Current Use: A police canine unit is housed in part of the prison
The history of Holmesburg Prison is steeped in violence and moral ambiguity, encompassing medical testing, riots, race warfare and prisoner torture. Holmesburg was built in 1896 in the Northeast neighborhood of Holmesburg to serve as Philadelphia’s county jail. It is a classic example of the penitentiary as fortress, with massive fieldstone walls and a spoke and wheel design.
By the 1920s, Holmesburg had earned a reputation for brutal conditions and hardened inmates. Prisoners were kept in solitary confinement and allowed only 20 minutes of exercise a day. A 1922 expose by the Evening Public Ledger called it “the worst prison in the United States.”
The prison next made headlines in 1938, when the “bake-oven murders” horrified Philadelphians. Guards were punishing prisoners by putting them in a small building outfitted with oversized steam radiators and turning up the heat. Inmates called it the “Klondike.” On a particularly hot August weekend, four prisoners died when the temperature inside reached almost 200 degrees. An investigation by the governor of Pennsylvania following a local police cover-up resulted in involuntary manslaughter convictions for the deputy warden and guard.
Beginning in the 1950s, Holmesburg was the site of extensive medical testing on prisoners for clients such as Dow and Johnson & Johnson. University of Pennsylvania dermatologist Albert Kligman ran a research program that started with small trials of topical ointments and creams, and eventually grew to hundreds of testing protocols several of which involved dioxins and radioactive isotopes. The CIA also found Holmesburg fertile ground, testing more than a dozen psychotropic drugs there over the course of a decade. Holmesburg ended all medical testing in 1974.
In 1973, two Black Muslims stabbed the warden and deputy warden to death. The current county jail, Curran-Fromhold Correctional Center, is named after them. Holmesburg closed in 1995, but a wing was reopened to lock up protestors arrested at the 2000 Republican National Convention.
Some Community Stakeholders
Employees of the Philadelphia Prison System, inmates at the nearby Curran-Fromhold Correctional Facility, former Holmesburg Prison inmates, residents of the surrounding neighborhood
Possible Artistic Uses & Limitations
Holmesburg prison is a vast building with a main rotunda with panoptican as well as hundreds of individual cells, some containing remaining bunk beds.
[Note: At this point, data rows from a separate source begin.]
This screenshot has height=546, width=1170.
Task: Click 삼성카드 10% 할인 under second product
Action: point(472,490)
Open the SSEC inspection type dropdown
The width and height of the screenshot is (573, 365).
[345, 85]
There are also large vacant rooms such as meal halls and vocational rooms, plus outdoor recreational spaces such as a large basketball court and a baseball field. Electricity is extremely limited in the space and a generator would most likely be required for any serious electrical needs. The cells are lit through natural light from a slit in the roof of each cell. We encourage those interested in getting a better understanding of the space to visit Eastern State Penitentiary because of the similar physical layout and cells.
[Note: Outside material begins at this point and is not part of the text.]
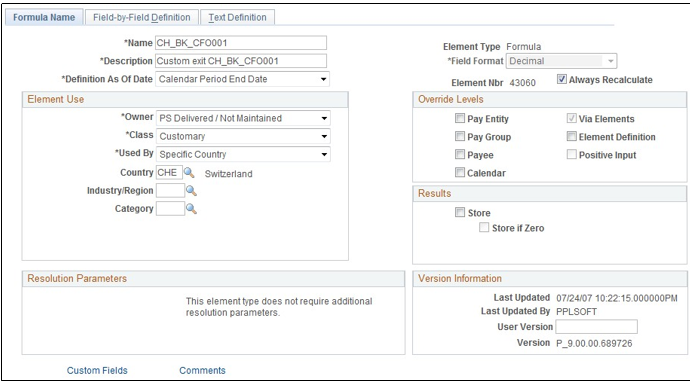Open the Custom Fields link

click(x=97, y=371)
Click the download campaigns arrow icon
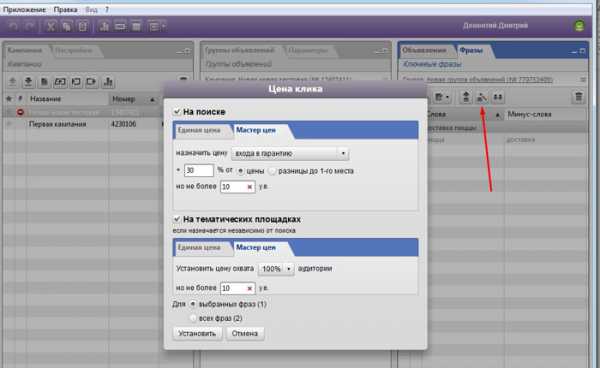Viewport: 600px width, 368px height. click(28, 81)
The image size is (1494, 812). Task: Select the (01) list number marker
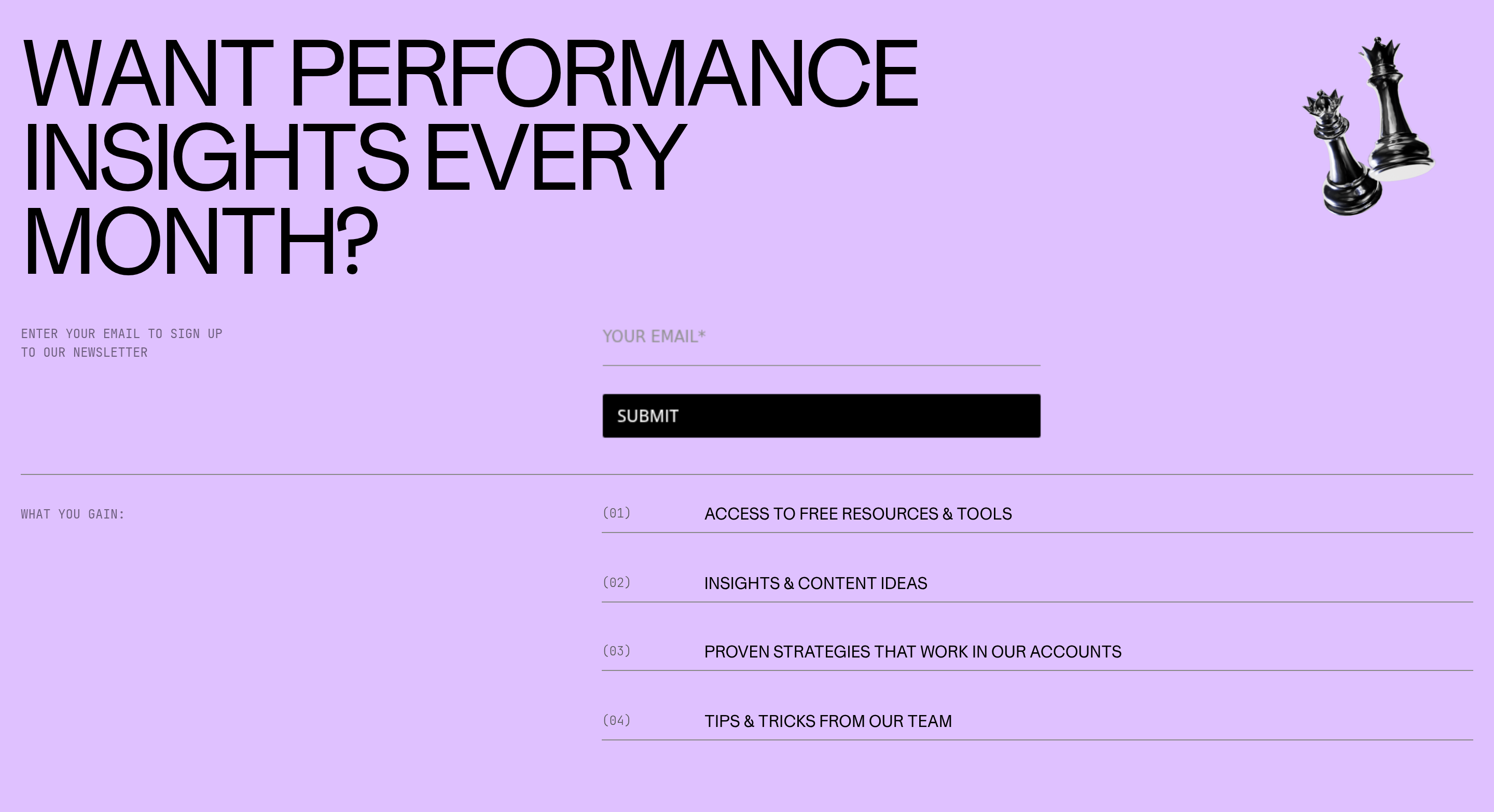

Hidden City Philadelphia has secured provisional interest and commitment to participate from the owners or stewards of prospective sites for the 2013 festival. We cannot guarantee final festival participation for any site, as many are subject to transitional forces, such as changes in ownership or stewardship, development, hazmat remediation, public-private jurisdiction, access restrictions and, in some cases, continued physical deterioration.
With that said, we have secured interest and willingness from site owners and stewards to engage in a discovery process with artists, partner organizations, and other stakeholders concerning creative projects and public engagement. The realization of any artistic project for the festival will be the result of a collaborative process with, and eventual collective approval of, Hidden City staff, advisors, community stakeholders, and site owners.
Hidden City’s staff are facilitators and advocates with the goal of bringing about a productive and mutually satisfying relationship between artists and the other stakeholders essential to any creative process located in places where art making is not a regular activity.